Ensuring conservatives cannot win elections as a goal of RCV was made clear at a recent hearing of an Illinois Elections Task Force. One of the witnesses, Alaska State Sen. Cathy Sen. Giessel told the task force the voting method is a way to eliminate “the extremes” of both parties, ensuring that conservatives lose most of the time statewide. The 2022 midterms in Alaska exemplify the success of eliminating “extreme Republicans,” since most of the statewide winners were either Democrats or moderate Republicans. Since Alaska has nearly twice as many registered Republicans as Democrats, it appears RCV gives Democrats a disproportional advantage over Republicans.

In 2022, Democrat Mary Peltola, a relatively unknown political candidate who served as director of an inter-tribal fish commission, defeated former Alaska Gov. Sarah Palin and Nick Begich in an RCV election for a congressional seat. Peltola “won” the election despite receiving fewer than 50 percent of the votes cast, while Palin and Begich combined to receive over 50 percent of the votes cast.  Palin later described RCV voting as “the weirdest, most convoluted and most complicated voter suppression tool that Alaskans could have come up with.”

But Alaskans didn’t “come up” with RCV. Alaska State Rep. Sarah Vance told the task force RCV came from Australia to the U.S. in the 1920s as a way to eliminate political parties. Because RCV was designed for the parliamentary system, where there are many parties, it does not work well in this country’s historic 2-party system.

Rep. Vance, said under RCV elections, Alaska experienced extremely low voter turnout – one of the lowest in the state’s history, significant ballot exhaustion and delays in reporting results. RCV is convoluted by design. As stated by Rep. Vance in her testimony, the voting method is “focused on the results of an election, rather than the voter.” By focusing on the results, RCV leaves behind minority, elderly, and other voters who are “already least likely to participate.”

In addition, RCV is problematic for states such as Alaska with a high percentage of minority voters. The task force had scheduled testimony from the author of a study showing how RCV disproportionately disenfranchises minority voters but removed him at the last minute. For voters to have their ballots fully tabulated, they must both understand the ballot and fully rank every candidate in every race. When voters fail to rank every candidate in every race, officials stop tabulating the ballots and discard them in a process called “exhaustion.”

In the  study released earlier this year with support from the Center for Election Confidence, Princeton Prof. Nolan McCarty found minorities’ ballots are exhausted at a higher rate than non-minority voters’ ballots. Dr. McCarty found, across several elections in New York and Alaska, that there were “consistent correlations between the ethnic and racial composition of a precinct and the share of exhausted ballots. These correlations are especially large when there are large numbers of candidates and when there are not strong co-ethnic candidates in the race.”

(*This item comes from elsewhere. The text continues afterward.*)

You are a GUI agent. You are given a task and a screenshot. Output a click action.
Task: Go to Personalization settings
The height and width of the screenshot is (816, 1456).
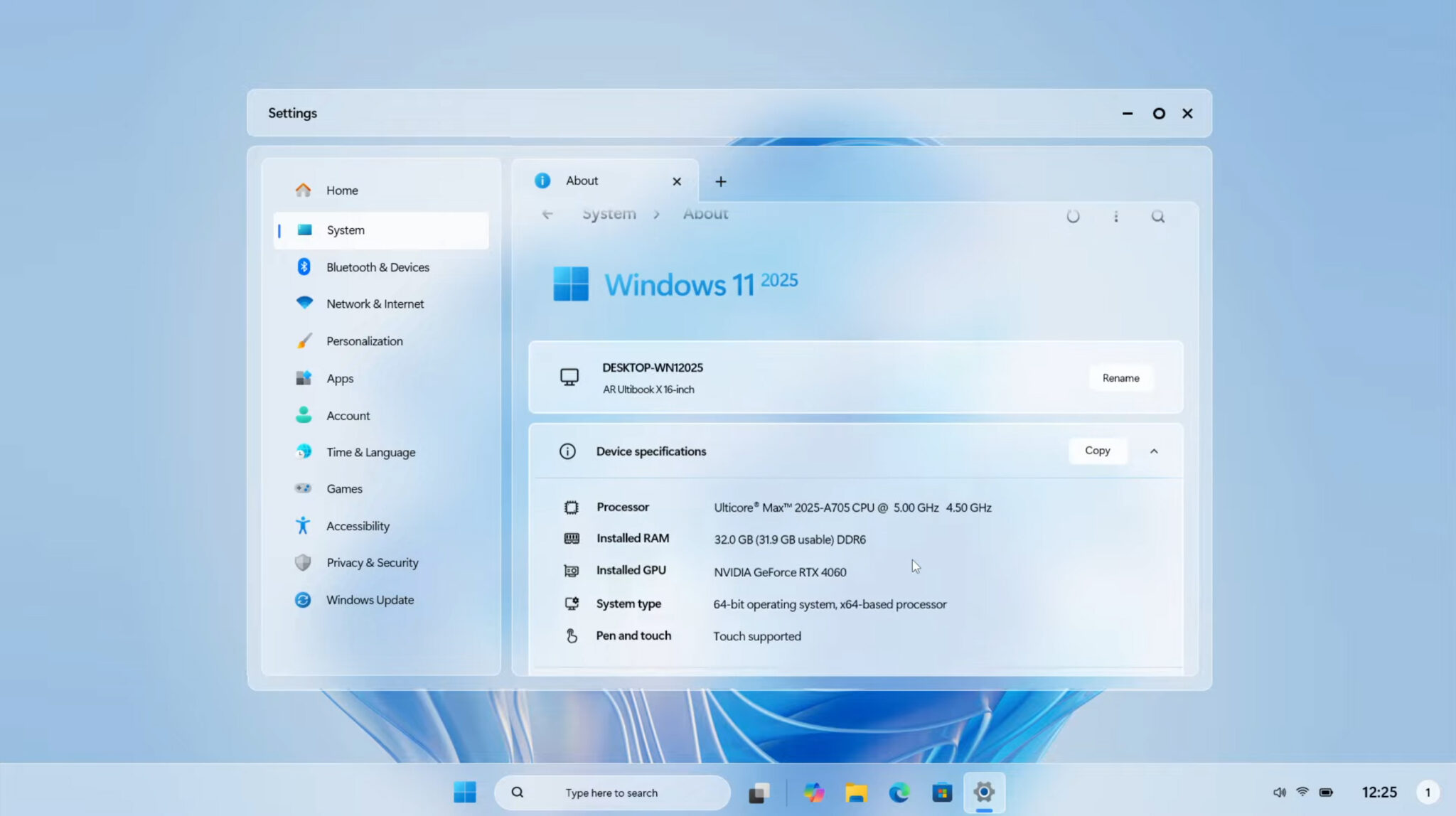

Another study, conducted by the Foundation for Government Accountability, found that the average RCV contest included “upwards of 20 candidates” running for offices.

Maine’s Democrat Secretary of State Shenna Bellows, a supporter of RCV, admitted in the hearing RCV has numerous logistical challenges to overcome, including ballot design, staff training, vote counting, and logistics for securely transporting ballots.

In addition, Bellows admitted the counting process lacks transparency as well as oversight. She explained that under RCV voters have limited access to the vote count results, and the Secretary of State has ultimate authority to overrule municipalities’ determinations.

Under RCV, Maine centralized vote counting in Augusta. If a candidate wins outright at the municipal level, that ends the election, however, if multiple counts are needed, centralizing the process both unnecessarily delays reporting of end results and may inject a perception of impropriety. It took 6 days after Maine’s 2022 election to announce the winner in congressional races.

Utah panelist State Rep. Katy Hall told lawmakers RCV elections in Utah have not lived up to promises. Instead, they have reduced confidence and turnout, increased confusion, and increased the time required to vote. These problems are consistent with findings from the Foundation for Government Accountability.

RCV elections were so unpopular in Alaska that citizens have gathered enough signatures to put a question on the November ballot asking voters to ban RCV from all future elections and return to a traditional plurality election.

While elections are partisan, the administration of elections should not be. But RCV is an election scheme that favors the elites and quashes the voices of those they deem “extreme.” It is un-American in every way and ought to be rejected by Illinois lawmakers.